Below are some records; copy them word for word and drop the pictures.

START DATA SUPPLIED

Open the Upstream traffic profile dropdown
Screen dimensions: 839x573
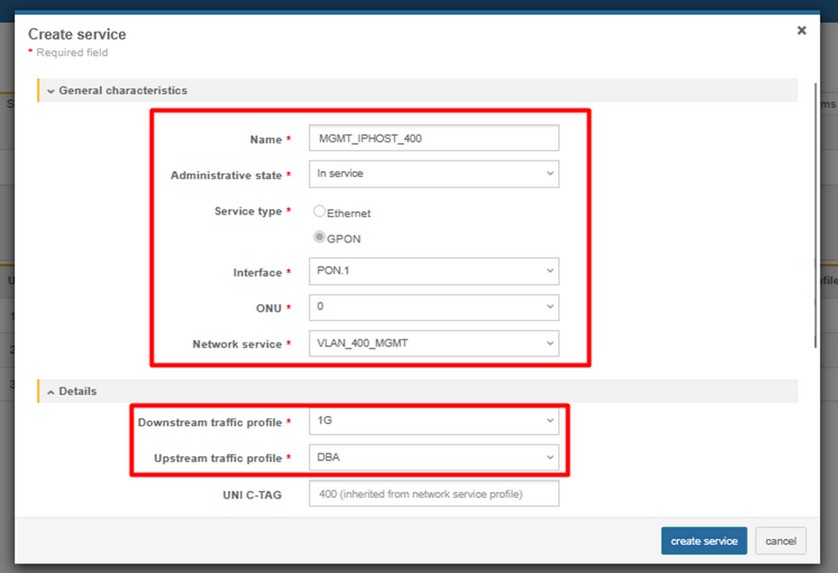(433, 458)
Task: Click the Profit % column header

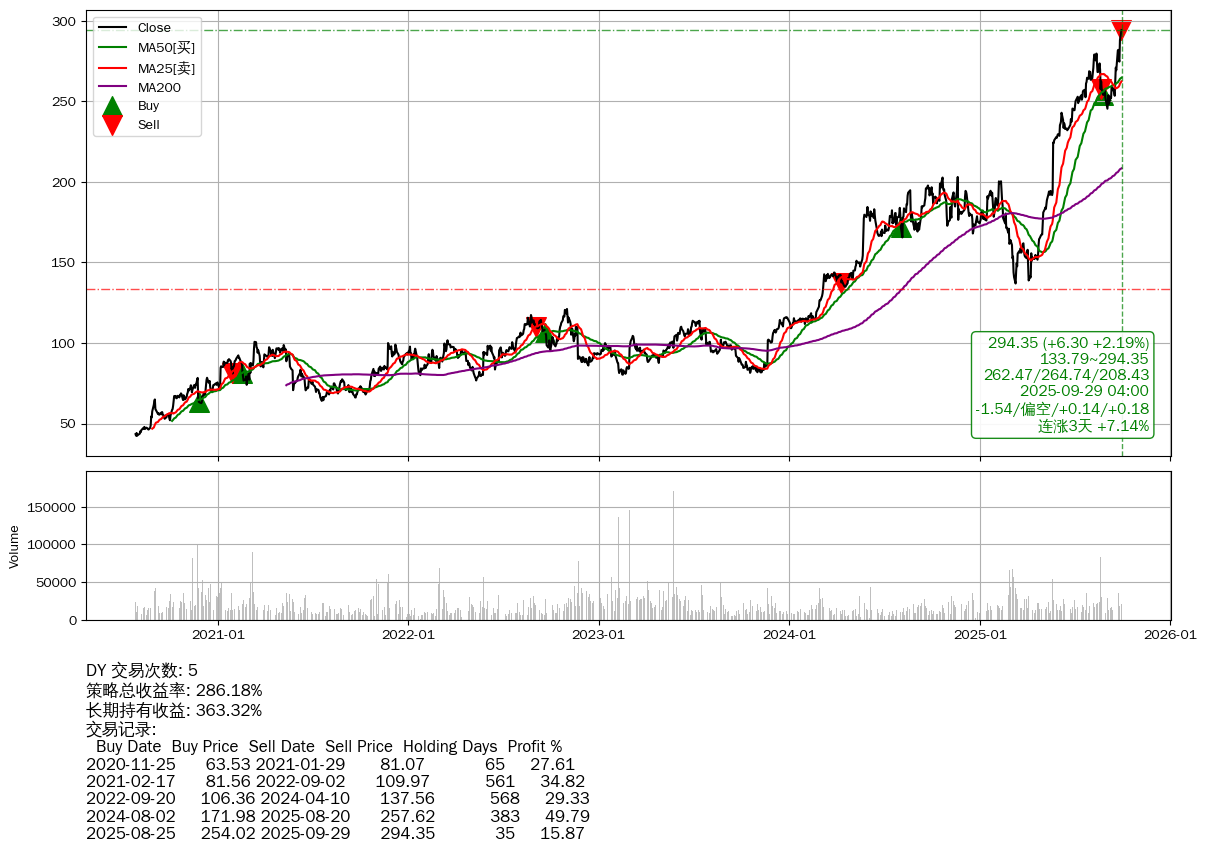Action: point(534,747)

END DATA SUPPLIED

- [WRITTEN ANSWER]:
Open the Upstream traffic profile dropdown
Screen dimensions: 839x573
(433, 458)
Task: Click the Profit % column header

Action: point(534,747)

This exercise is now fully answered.